Basalt ‘teacher of the year’ Green proves history isn’t boring, earns $10,000 award

Scott Condon
Aspen Times Staff Writer

Basalt High School teacher Karen Green discovered last night that pushing her students as hard as she does wasn’t such a bad thing after all.

Green, the head of the social studies department and a teacher of various courses on history and government, earned the award for Most Inspirational Teacher of the Year.

The award, along with $10,000, was given by Bob Ritchie and the businesses at his Riverside Plaza development in Basalt. It was presented last night at a Basalt Town Council meeting.

“No wonder they feel inspired, because I push them so hard,” Green said while dealing with the shock of winning the recognition. The assistant principal of her school asked her to attend the council meeting, but Green had no idea why.

“Students probably feel leaned upon but they’re probably better for it,” she added.

She was nominated by seniors Lydia Fabian and Rachel Owen.

“Neither of us would be where we are, in terms of career direction, scholastic achievement and ability, and growth as people, without the tremendous love and inspiration provided by Ms. Green,” Fabian wrote in an e-mail to The Aspen Times.

Fabian will pursue international relations in college. Owen will attend the Air Force Academy.

In a nomination essay the students collaborated on, they said that Green was more than a favorite teacher. She’s also a friend and mentor.

“When I first entered her classroom, I had interests, many capabilities, no passions. Karen Green helped me discover those passions,” Fabian wrote.

Green’s vibrant style of teaching helped students to imagine what Aaron Burr and Alexander Hamilton felt like before their duel.

“Ms. Green’s every lecture portrayed history so vividly that students were easily able to examine it at a deeper level,” the nomination paper said.

Green teaches U.S. history and Fundamentals of American Democracy, a required course. She also teaches an elective course where students define, research and propose public policy issues. Students can earn both high school and college credit through the University of Colorado political science department.

Green has taught at Basalt High School for 10 years. She’s been an educator for 21 years, working previously at the renowned Cherry Creek district in Denver and at Glenwood Springs.

She is married to Scott Smith.

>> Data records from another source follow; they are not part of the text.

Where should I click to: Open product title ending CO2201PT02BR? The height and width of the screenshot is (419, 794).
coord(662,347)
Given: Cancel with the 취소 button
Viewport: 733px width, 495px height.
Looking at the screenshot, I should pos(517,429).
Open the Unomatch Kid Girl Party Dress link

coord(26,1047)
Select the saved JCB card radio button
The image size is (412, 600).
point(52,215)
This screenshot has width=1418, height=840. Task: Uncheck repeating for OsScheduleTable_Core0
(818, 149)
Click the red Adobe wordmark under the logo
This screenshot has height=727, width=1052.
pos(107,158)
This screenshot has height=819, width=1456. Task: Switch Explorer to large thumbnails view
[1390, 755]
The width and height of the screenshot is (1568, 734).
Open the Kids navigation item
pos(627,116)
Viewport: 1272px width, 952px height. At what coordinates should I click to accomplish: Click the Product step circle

They have a son, Cole Green-Smith, who is in the sixth grade.

Green said her experience in Basalt’s small-town school is rewarding because she makes better connections with students and even stays in touch with some after graduation.

She noted that much of her passion for teaching comes from her parents, Carolyn and Warren Green, who were educators in South Dakota.

Green was selected from the nominees by a committee of students using a weighted voting system that gave older students more of a voice.

Ritchie said the teacher recognition program will become an annual award.